The central theme this week is the sin of the spies, the meraglim. This Torah portion opens with Moshe alluding to the sins of the previous generation who died in the desert. He describes what would have happened if they had not sinned by sending spies into Eretz Yisrael. Hashem would have given them, without a fight, all the land from the Mediterranean to the Euphrates, including the lands of Ammon, Moav and Edom.
Moshe details the subtle sins that culminate in the sin of the spies, and reviews at length this incident and its results. The entire generation would die in the desert and Moshe would not enter Eretz Yisrael. He reminds them that their immediate reaction to Hashem’s decree was to want to "go up and fight" to redress the sin. He recounts how they would not listen when he told them not to go, and that they no longer merited vanquishing their enemies miraculously. They had ignored him and suffered a massive defeat. They were not allowed to fight with the kingdoms of Esav, Moav or Ammon. These lands were not to be part of the map of Eretz Yisrael in the meantime. When the conquest of Canaan will begin with Sichon and Og, it will be via natural warfare.
Hit By an Angel
“These are the words…” (1:1)
The Midrash says, "There is no blade of grass in the field that grows unless a malach (spiritual messenger/angel) stands over it, hits it, and says 'Grow!' "

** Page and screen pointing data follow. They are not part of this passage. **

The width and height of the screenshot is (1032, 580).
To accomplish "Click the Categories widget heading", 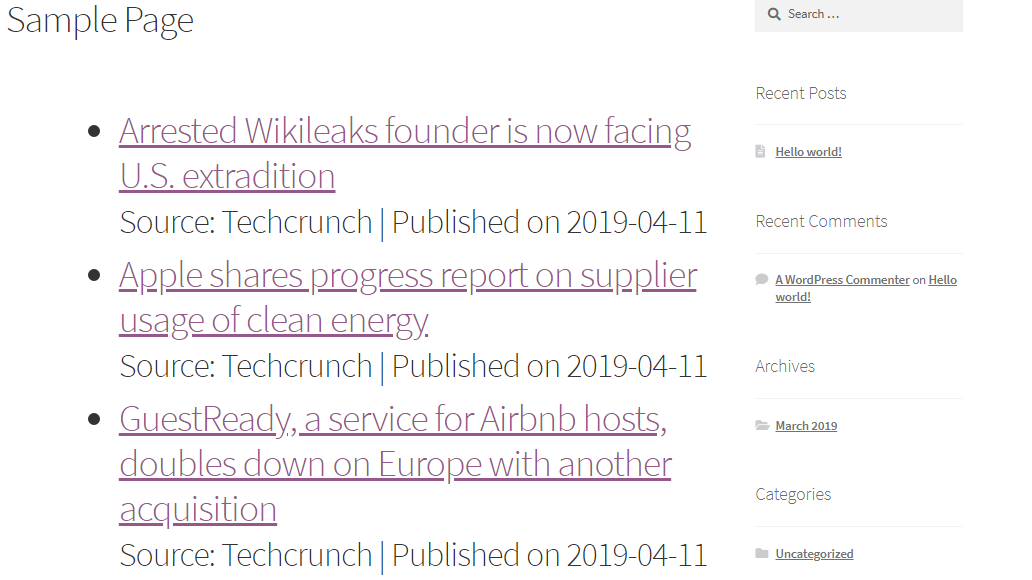I will [x=792, y=494].
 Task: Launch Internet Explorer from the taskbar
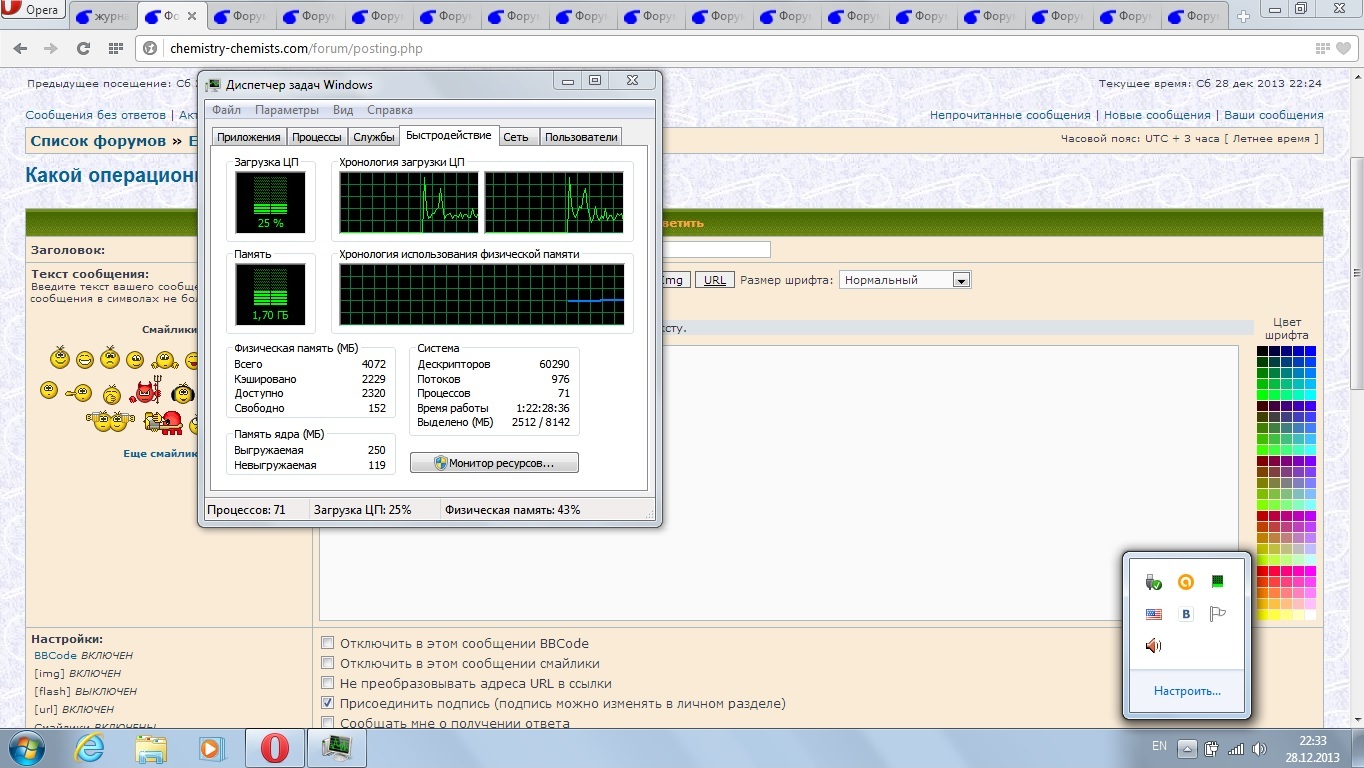(89, 748)
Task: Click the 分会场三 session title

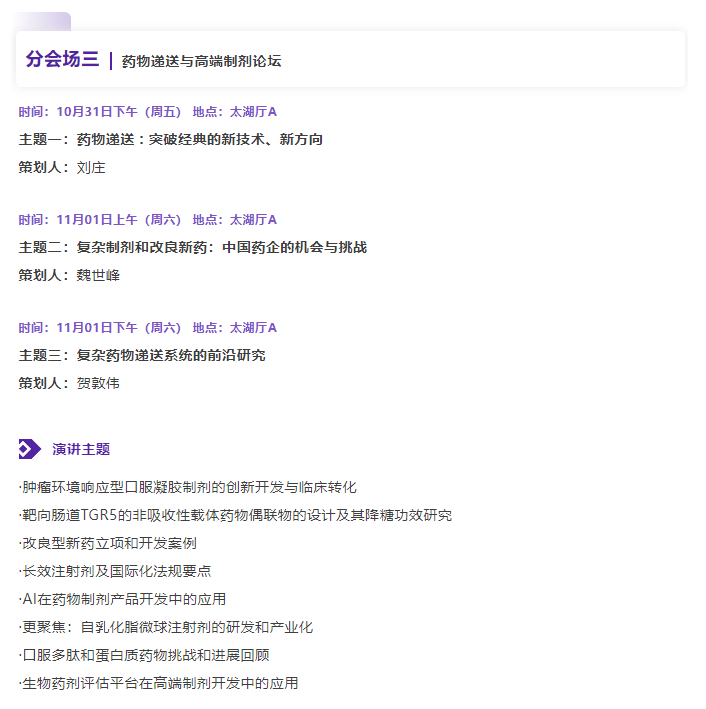Action: (x=62, y=60)
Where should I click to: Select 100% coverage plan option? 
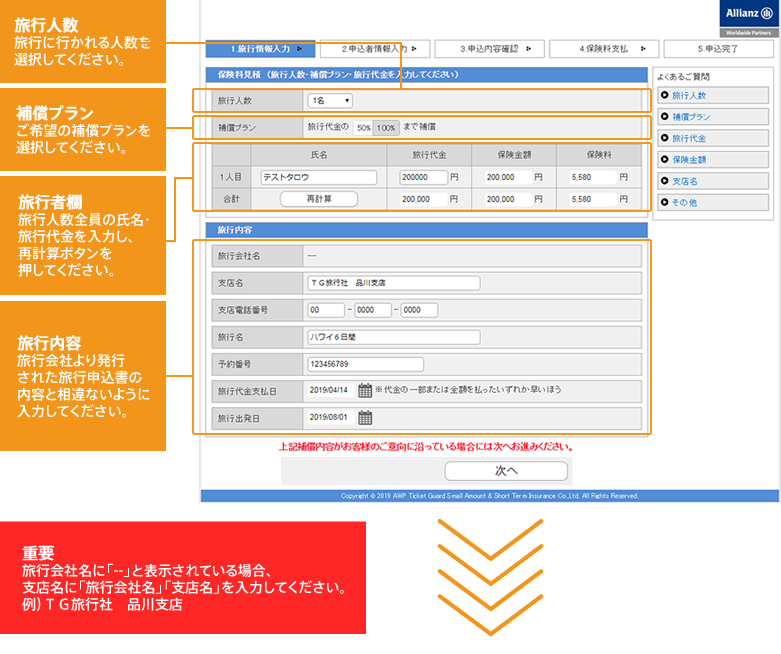(x=386, y=128)
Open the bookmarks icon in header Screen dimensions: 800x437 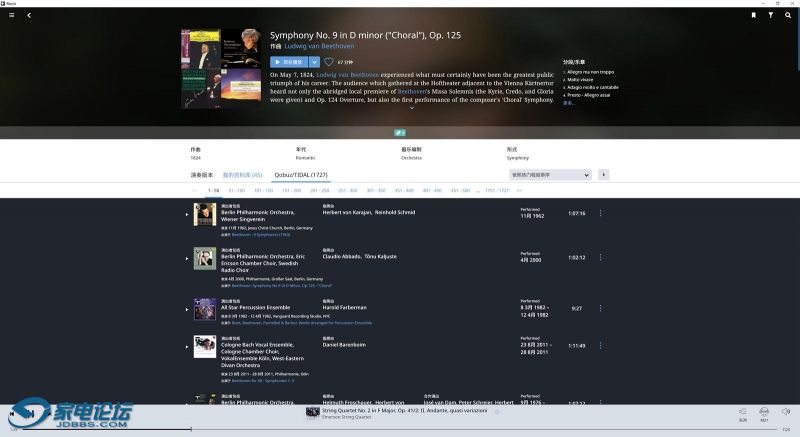tap(754, 15)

Why does the malach need to hit the blade of grass? Wouldn't some less violent form of encouragement suffice?
In Hebrew the word for "earth" is Eretz. Eretz can be read as arutz — "I will run." This world is always running forward. Running to a place beyond this world. Eretz is also related to ratzon, meaning “will” or “desire.” What a person desires, what he wills, he “runs” toward.
This world is a world of trying, of striving to reach beyond this world. The word for "heaven" in Hebrew is Shamayim, from the root sham, which means "there." Literally, Shamayim means "theres,” in the plural. Sham-im. Heaven is the sum total of all the “theres” that we can ever run to.
In other words, Shamayim is the ideal, the perfect form of everything in this world. Things in this world are not in a perfected state — they are still in their inchoate form.
One of the most difficult things in this world is to change. To become more than we are. To realize our true potential. We don't want to change. We'd rather sit by the pool and watch the water-lilies float to-and-fro. Any true change is painful.
The realization of the discrepancy between what we are and what we could be is like being hit by a malach.
Rashi and Onkelos both teach that the place names in verses one and two of this week's Torah portion are “code words” for the sins that took place at those places. Direct rebuke is rarely effective. It is much better to hint at the problem and let the listener feel the angel hitting him.